The University of Iowa Center for Human Rights, which has served the UI community since 1999, is expected to close because of a funding loss, despite the center’s huge impact on the Iowa City area.
The center’s mission to promote and protect human rights both here at home and abroad. Many students have demonstrated their desire to keep the center open via an online petition started by Zach Heffernen, the president of Students for Human Rights.
By allowing the center to close, the university is blatantly expressing a lack of concern not only for the wants of those students but also for human rights as a whole.
“The university has the responsibility to listen to the needs and concerns of its students,” Heffernen said. “Over 1,000 students wish to keep the center open, and yet the university has not found a way to do so.”
Two years ago, the center was notified by the Office of the Provost that as a result of reduction in the UI general-education-fund budget, the office would be unable to continue the funding for the center.
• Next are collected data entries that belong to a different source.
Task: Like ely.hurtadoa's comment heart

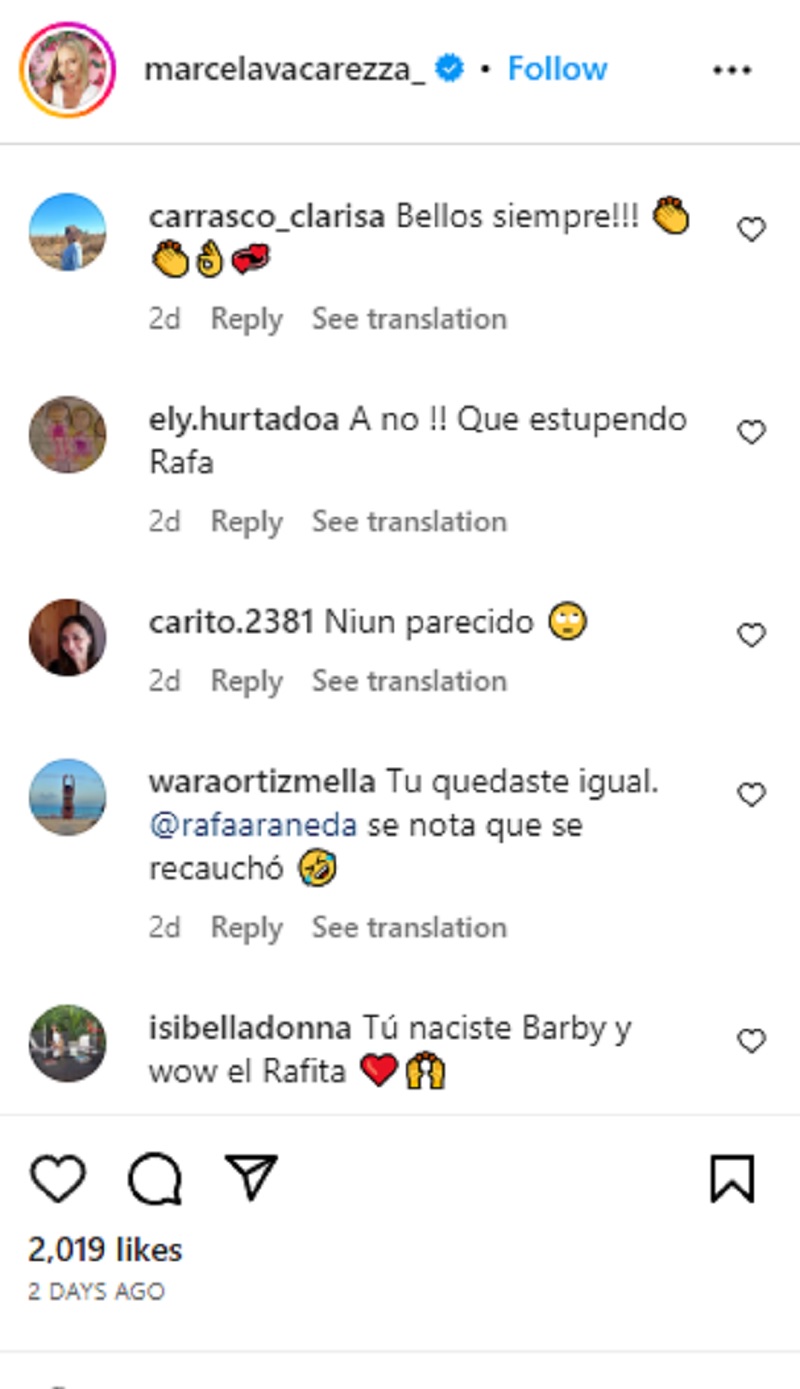Action: pyautogui.click(x=751, y=432)
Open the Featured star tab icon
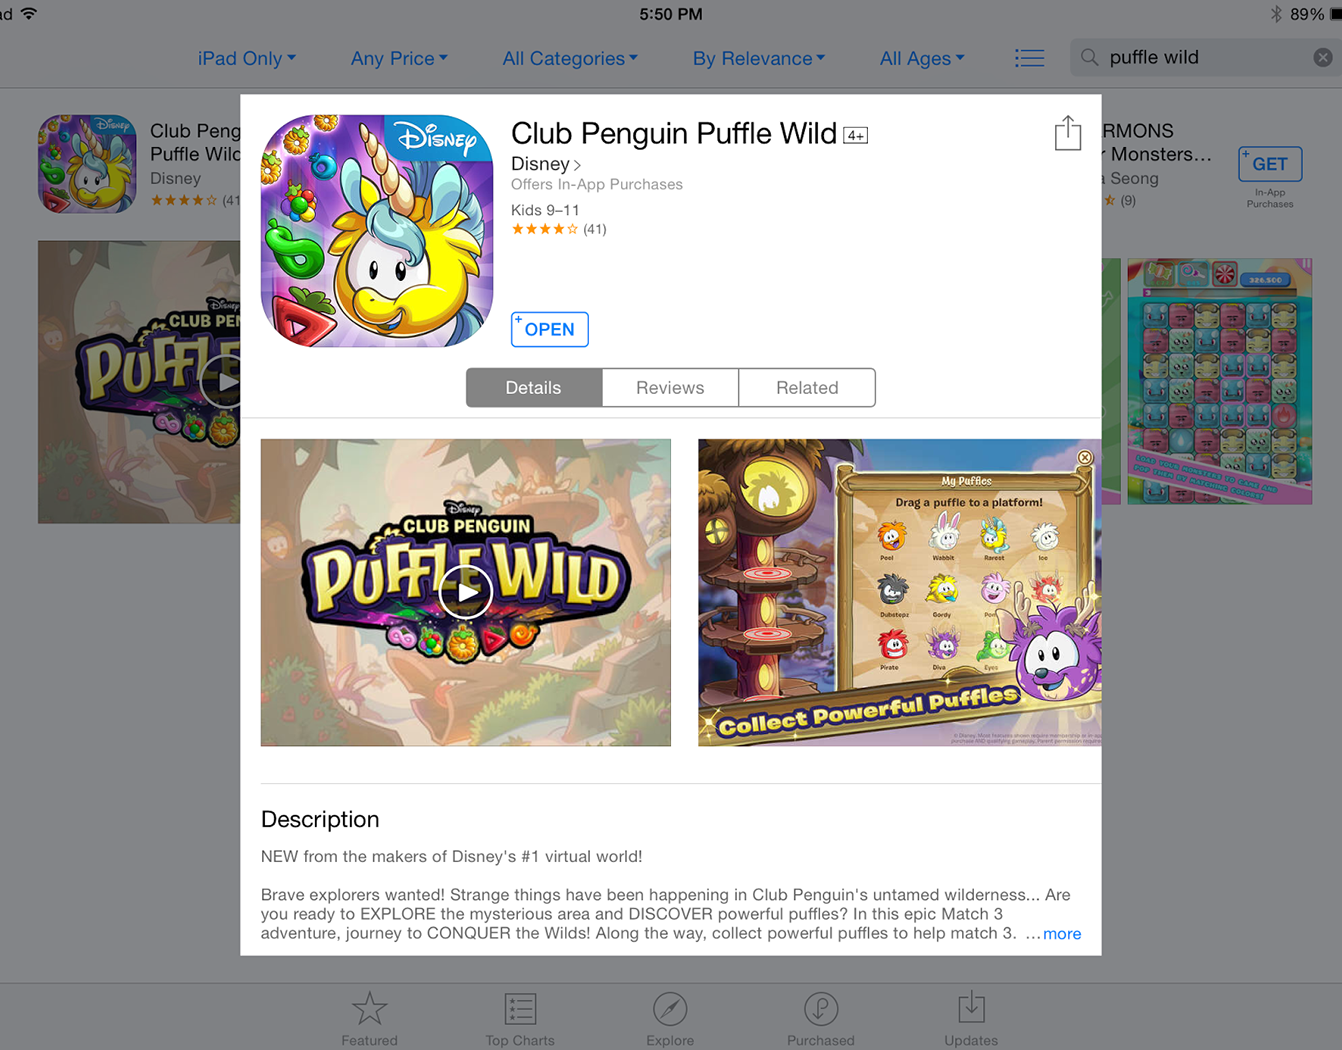This screenshot has height=1050, width=1342. 369,1008
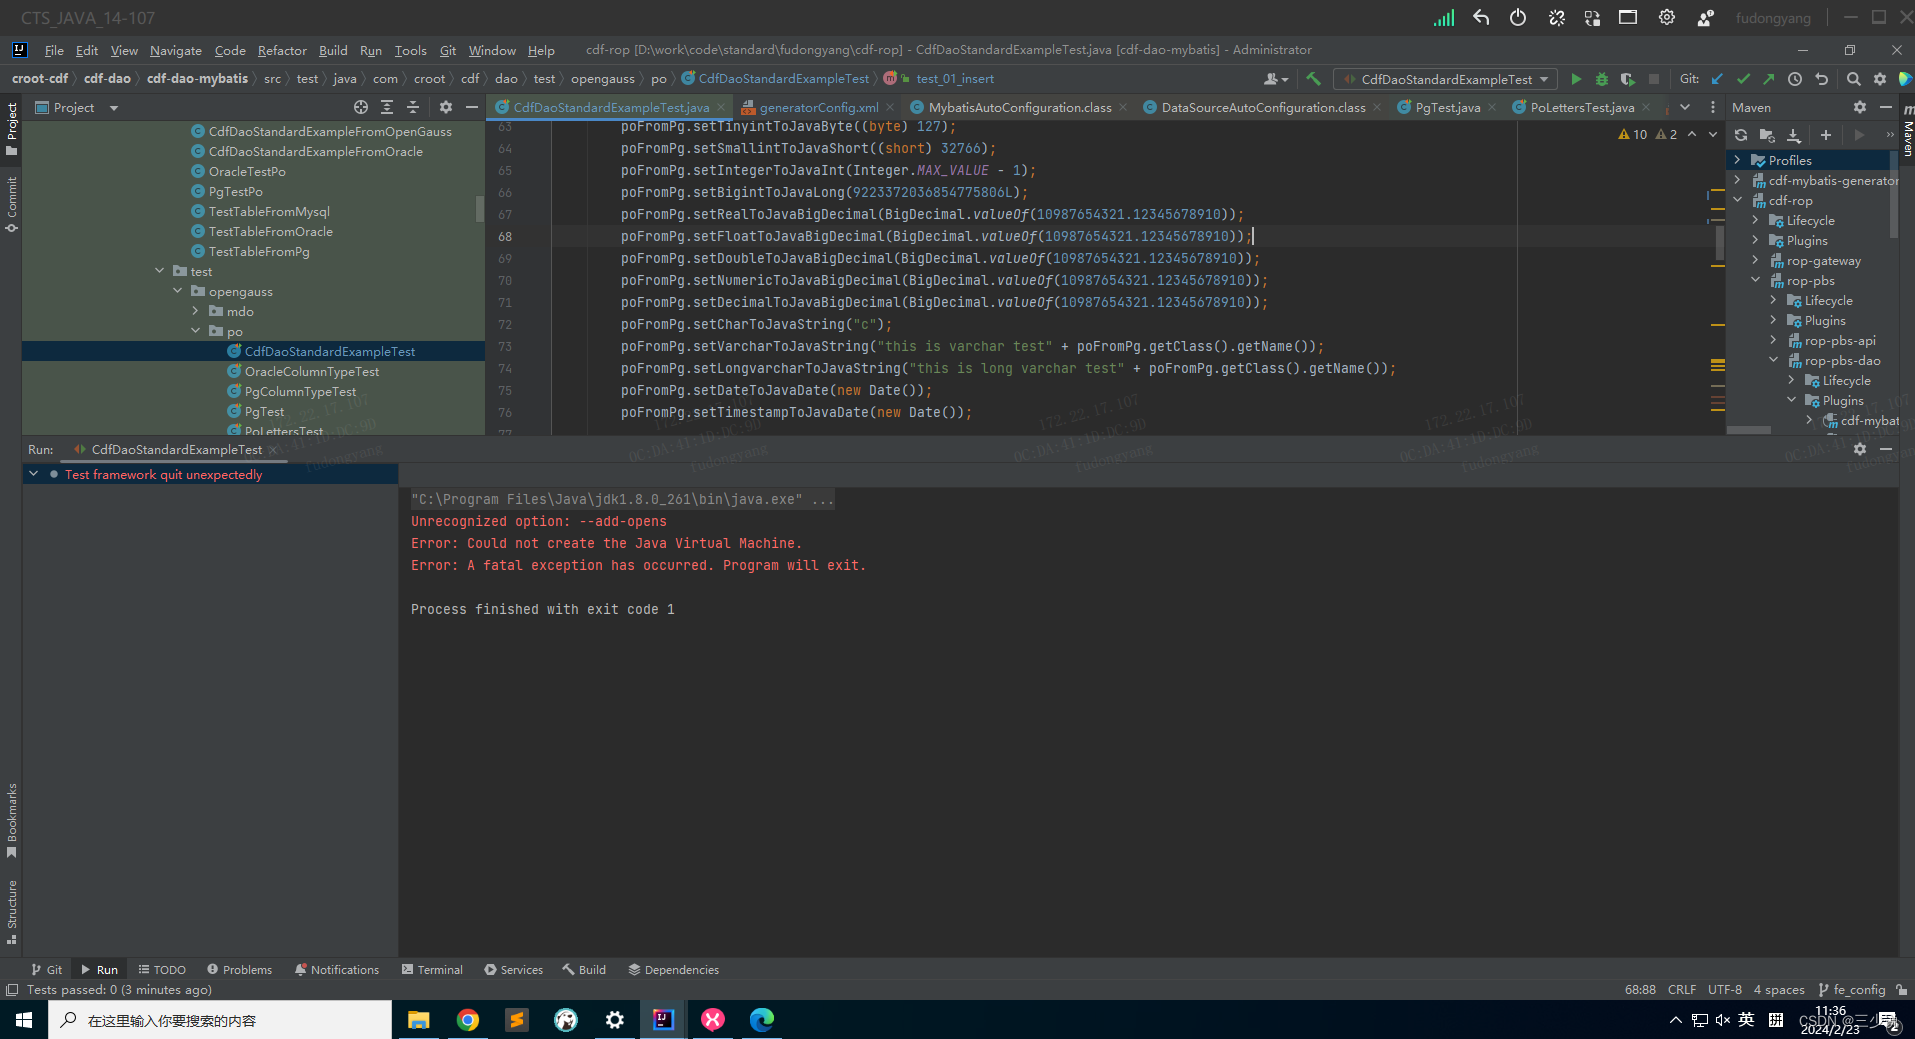Toggle the Commit tool window stripe
This screenshot has width=1915, height=1039.
pos(12,204)
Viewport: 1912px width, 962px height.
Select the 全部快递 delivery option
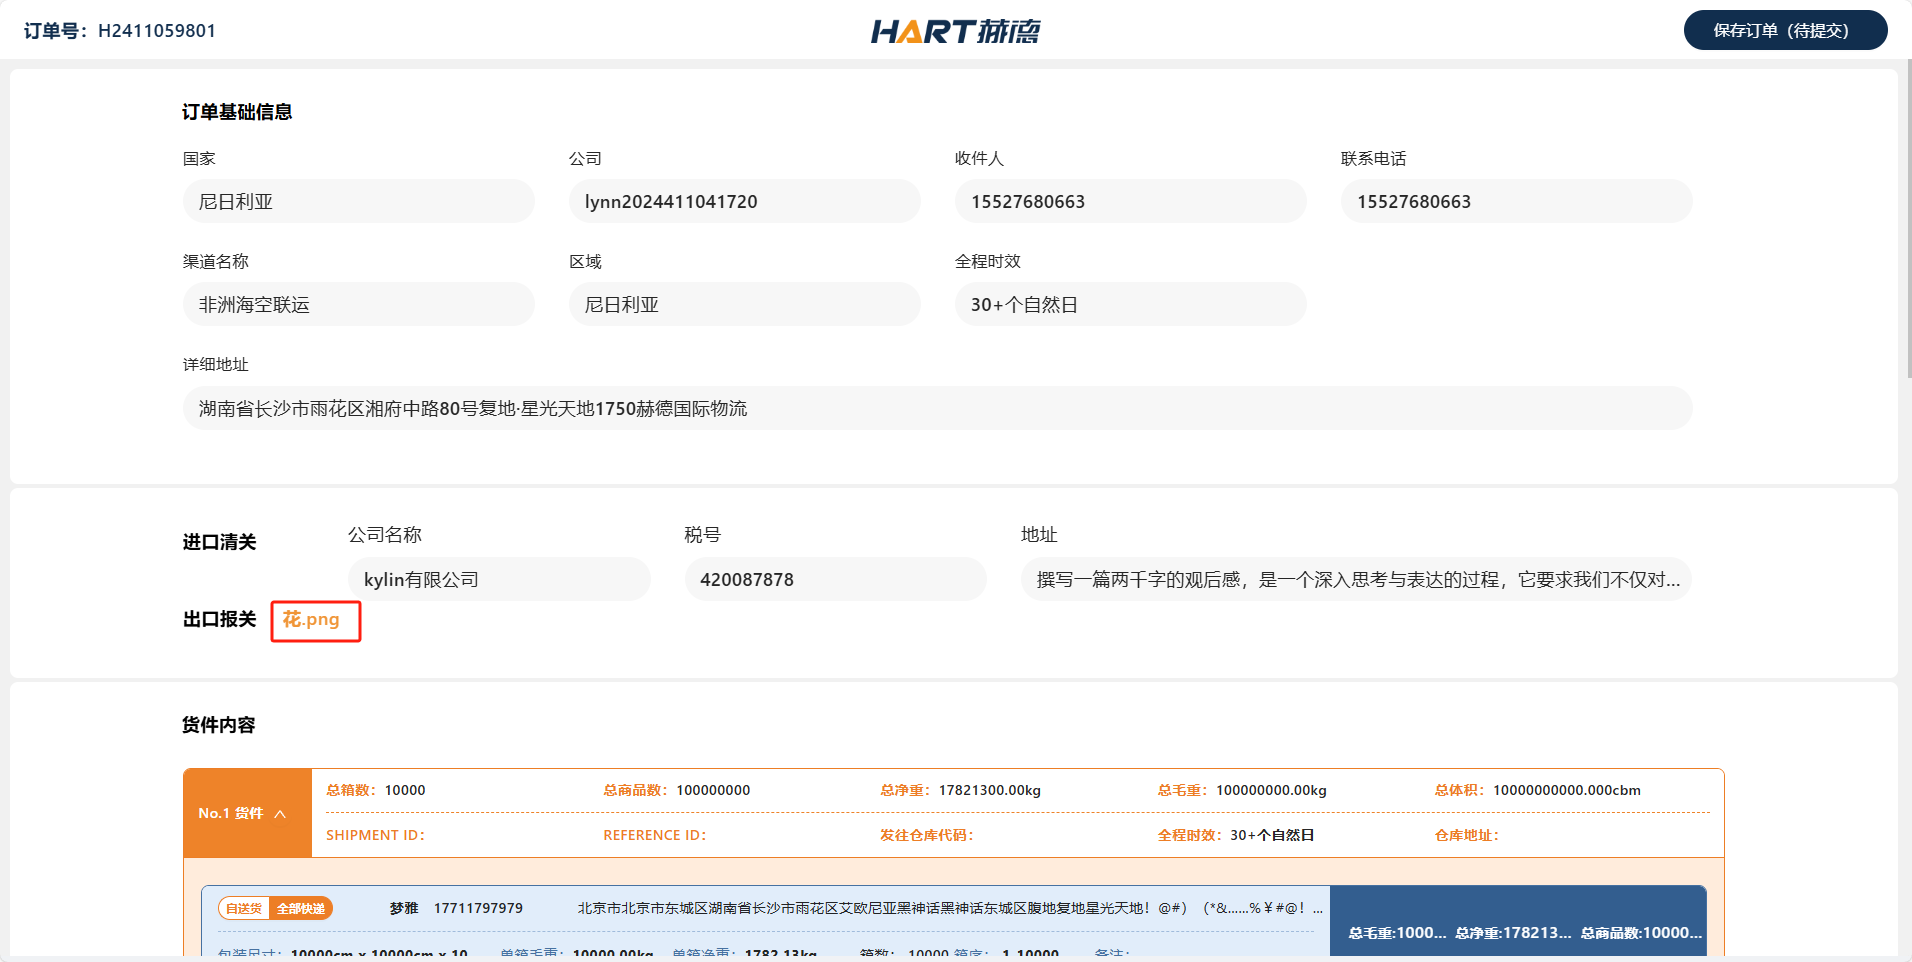(301, 908)
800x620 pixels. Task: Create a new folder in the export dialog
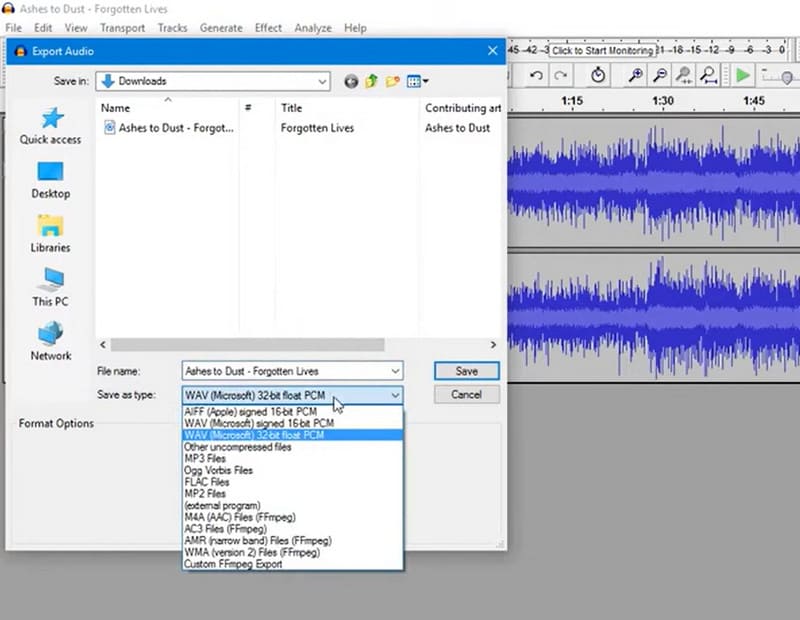pyautogui.click(x=391, y=81)
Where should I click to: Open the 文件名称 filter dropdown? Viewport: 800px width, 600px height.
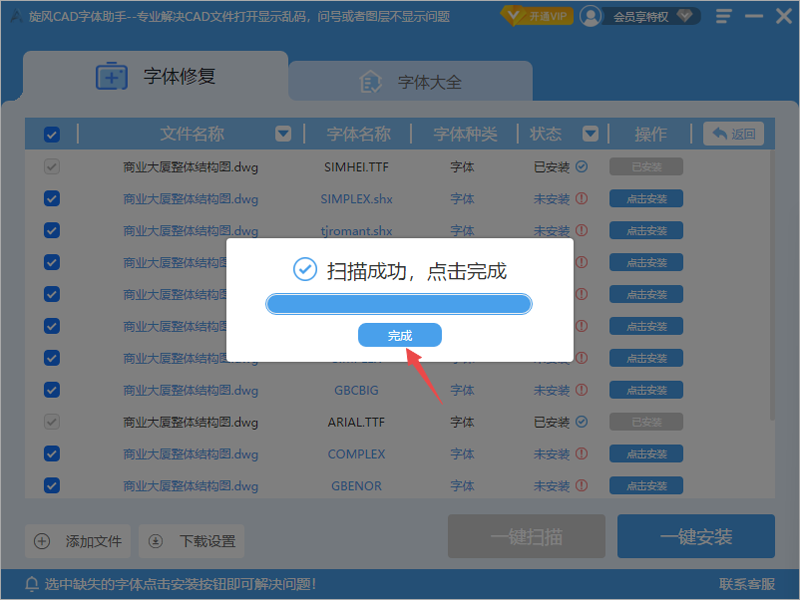click(283, 133)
The center managed to remain open as it raised private support and received funding from the university — until this year.
Putting aside perfecting the world, look at what the Center for Human Rights has done right here in Iowa City. The center affects our community very directly through programs, Heffernen said.
For instance, the center has funded student internships through which students have been placed with nonprofit organizations and government agencies to work on significant service projects. Other programs include “One Community, One Book,” through which Iowans have engaged in reading and discussion about major human-rights issues, and “Know Your Rights” workshops, which have reached Iowans with information about their civil rights.
Whereas the university may say the center’s functions are simply being relocated, Heffernen believes majority of the center’s functions will end unless we as a community demonstrate we value the center.
“The center loses its strength if its functions are separated and moved into specific colleges,” said Heffernen, “The purpose of not having the center in a college is that human rights are interdisciplinary. Human rights are not just for lawyers, or engineers, or teachers — they are for everyone.”